None of this is to say that I’m shocked that kinky people aren’t more politically radical, or to be judgmental of them for not “knowing better,” or anything like that. It’s to say that sexual preferences aside, I have the impression (and would expect) that kinky people are pretty normal. Sure, kinky folks come from all walks of life, but the vast majority of them are going to be, well, just like the vast majority of non-kinky folks. And I tend to have very little in common with those people.

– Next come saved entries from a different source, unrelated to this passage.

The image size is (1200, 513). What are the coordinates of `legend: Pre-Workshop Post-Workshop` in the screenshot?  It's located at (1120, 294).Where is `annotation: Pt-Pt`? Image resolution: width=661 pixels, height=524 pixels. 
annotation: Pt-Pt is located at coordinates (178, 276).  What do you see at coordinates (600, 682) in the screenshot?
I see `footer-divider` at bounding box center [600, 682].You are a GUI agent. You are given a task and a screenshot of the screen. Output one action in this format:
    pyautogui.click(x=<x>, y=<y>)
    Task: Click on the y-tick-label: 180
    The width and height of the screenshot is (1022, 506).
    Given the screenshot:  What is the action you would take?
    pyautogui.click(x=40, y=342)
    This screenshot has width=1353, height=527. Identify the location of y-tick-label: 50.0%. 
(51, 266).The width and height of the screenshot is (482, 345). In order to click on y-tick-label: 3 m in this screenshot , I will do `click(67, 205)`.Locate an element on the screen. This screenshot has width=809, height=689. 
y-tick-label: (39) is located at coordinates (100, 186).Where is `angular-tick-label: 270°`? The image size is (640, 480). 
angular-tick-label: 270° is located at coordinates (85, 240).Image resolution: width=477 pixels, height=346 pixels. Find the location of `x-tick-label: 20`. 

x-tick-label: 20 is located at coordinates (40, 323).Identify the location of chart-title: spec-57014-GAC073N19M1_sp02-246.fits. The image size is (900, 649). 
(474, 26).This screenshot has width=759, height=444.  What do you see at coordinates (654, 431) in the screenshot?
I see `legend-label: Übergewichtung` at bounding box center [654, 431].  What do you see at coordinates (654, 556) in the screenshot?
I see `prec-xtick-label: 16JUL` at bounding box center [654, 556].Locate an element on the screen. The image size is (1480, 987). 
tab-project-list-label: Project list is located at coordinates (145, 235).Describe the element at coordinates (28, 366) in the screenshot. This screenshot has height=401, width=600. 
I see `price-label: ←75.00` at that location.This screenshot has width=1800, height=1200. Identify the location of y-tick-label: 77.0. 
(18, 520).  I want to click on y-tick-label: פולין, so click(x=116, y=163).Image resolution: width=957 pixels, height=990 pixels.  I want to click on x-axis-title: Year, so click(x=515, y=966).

The last event I went to at the Citadel, a very disappointing flogging workshop, made me realize that the scene is never going to feel comfortable to me, not completely, and that shared sexual fetishes don’t necessarily make for good community. There’s a certain “hobbyists” atmosphere that has pervaded the few kinky events I’ve attended, which is a turn-off to me. It’s taken for granted that you have the expendable income to be dropping $20-50 on workshops and parties, not to mention the corsets and floggers and trunks full of toys. And leather/BDSM is often, if not usually, considered a complete lifestyle in a way that I’m just not interested in. (Again: good for the people who are in love with kink as a lifestyle. Not judging; just not for me.) I am drawn to the scene because of the education and support it can offer, but it feels very strange to get involved in a group where I likely have nothing in common with other people outside of sex. I think I’d always feel like an outsider, like a weirdo.
Yet, at the same time, I also have very different issues and problems when it comes to dating, relationships, and sex than other people in my immediate scenes do. (I feel connected to a lot of overlapping scenes, but just for the sake of argument, I’ll simplify it to “anarchists,” even though I feel conflicted about identifying myself as a part of the “anarchist scene.”) I’m not just talking about those who’d judge me for my preferences, although that’s certainly a concern of mine. I’m talking about the fact that when my partner and I are having problems related to our d/s or to a scene that went badly, I can’t tell my friends about it, because it would make them uncomfortable. If I start wearing my partner’s bracelet permanently, I can’t explain its significance to people, or tell them how happy it makes me to wear it. I can’t tell anyone about a lot of honestly life-changing experiences I’ve had through BDSM, because describing them would probably sound icky or disturbing to most of my friends.
Now, of course, part of this is just my own fear of being out — but that alone indicates to me a need for some sort of group of people, however small, that I could talk to about this sort of thing without being afraid that they wouldn’t judge me (or that everyone in my extended circle of friends would know the next day). I crave a group of people to talk to, to share ideas and stories with, even to skillshare with or, maybe, to play with. But I want that group to also be people I’d want to hang out with regardless of our orientations/fetishes. I want to have discussions of d/s roleplaying with an understanding that everyone in the room thinks real-life authoritarian scenarios (e.g. cops, general power-over dynamics) are fucked up. I want DIY toy-making nights that don’t involve (and laud the qualities of) leather. I want workshops that are peer-taught and free.
Am I crazy? Am I just not looking in the right niches of the mainstream BDSM/leather scene (if you can believe I actually just wrote “mainstream BDSM”)? Am I being too demanding, or too unrealistic?
The jury is out. I’ll report back with the verdict.